Emotional intelligence teaches us to recognize our emotions and manage them in healthy ways. Managing our emotions does not mean shoving them down and ignoring them. We know from experience this only gives our emotions time to grow and mutate into emotions that are exaggerated, misdirected, and sometimes manifest in disease and illness.

Being professional does not need to mean being distant, aloof, uncaring, and impersonal. We are in a world of transition and change. We are in a world where many of us are creating new models for living. In this spirit and in the spirit of love, let’s create a new professionalism. Let's create a professionalism that stands for something powerful, serving, supportive, and love-filled.

I am thinking a new professionalism looks like this:

Present
Reflective
Open-minded
Free
Empathetic
Service-minded
Source-connected
Inclusive
Openhearted
Non-judgmental
Aligned with values
Loving

How would you create a new professionalism?

With love,
Maria

Just Ask

As leaders, we often buy into the perception (more likely than not, self-imposed perception) that we must know the answers, be strong, and just like the Energizer bunny, keep going, going, and going.

Enough already!

As leaders, the most important lesson we can model and teach others is that we are human.

As humans and leaders, we do not always have the answers.

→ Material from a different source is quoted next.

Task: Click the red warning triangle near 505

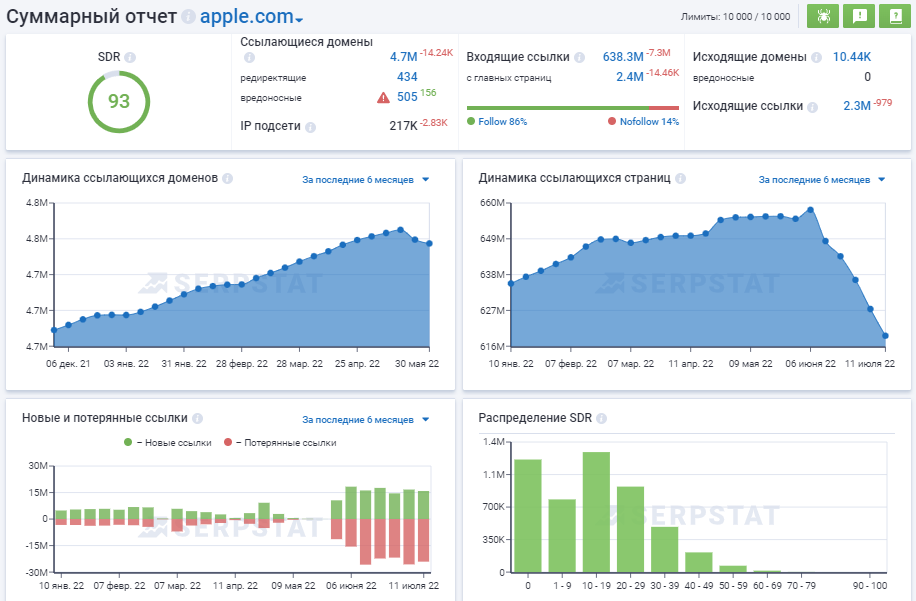Action: 383,97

This requires us to fess up and be honest. Big deal, we don’t have the answer. The difference between leaders and non-leaders is that we will find the answer…whatever it takes, we will find out. This may require us to do some research or ask someone else, who may have the answer. We may also need to tap into our intuition for inner wisdom to solve the surface question. And, my favorite resource of all, ask your Source, who is always available 24/7, always honest, and always right on target.

The perception that leaders are always strong is like saying it is always sunny. Just as nature has beautifully shown us, there are seasons to life. As living, breathing human beings, we too, have seasons. Our strength does not come by us always standing, our strength is our ability to get up again after we fall. Sometimes, this requires us to ask for help. The beautiful benefit of our asking is that the helper receives a gift too, by serving. This is a win-win exchange. It can’t get much better than that!

We cannot keep going, going, going. This is unrealistic and quite frankly, dangerous to our physical body, emotional health, and spiritual growth. We are not super-human, so we must stop pretending to be…it is killing us! We need to learn to ask for re-charge time and then take it! Your mind, body, and spirit will thank you.

What is the most challenging thing for you to ask? As always, I love to hear from you.